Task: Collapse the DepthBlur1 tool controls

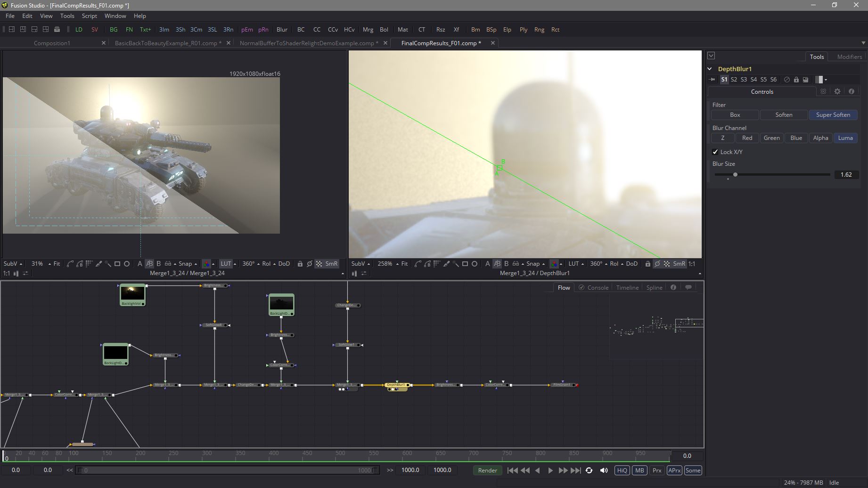Action: click(x=710, y=69)
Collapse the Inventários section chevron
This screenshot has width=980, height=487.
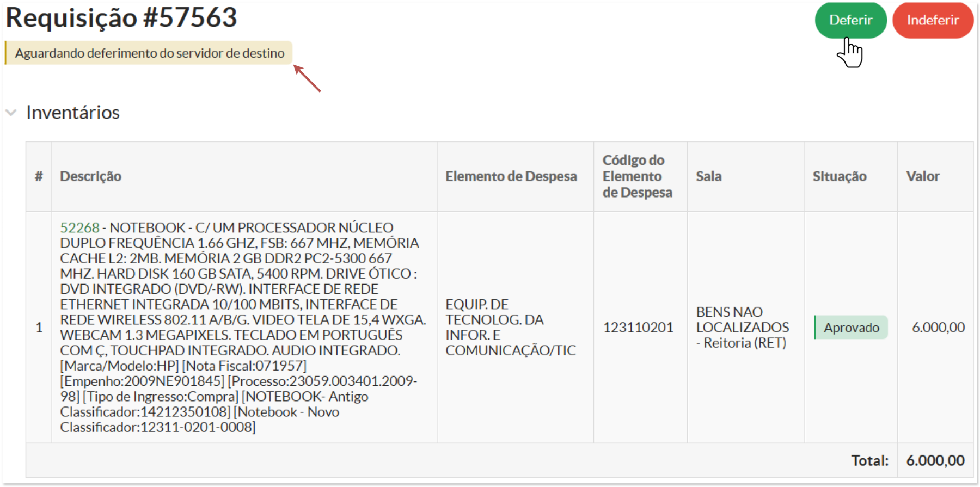(x=11, y=113)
======
- _To do_
Once the images are removed, print the remaining data exactly as it appears above.

- _Answer_
Task: Collapse the DepthBlur1 tool controls

Action: click(x=710, y=69)
Collapse the Inventários section chevron
This screenshot has width=980, height=487.
(x=11, y=113)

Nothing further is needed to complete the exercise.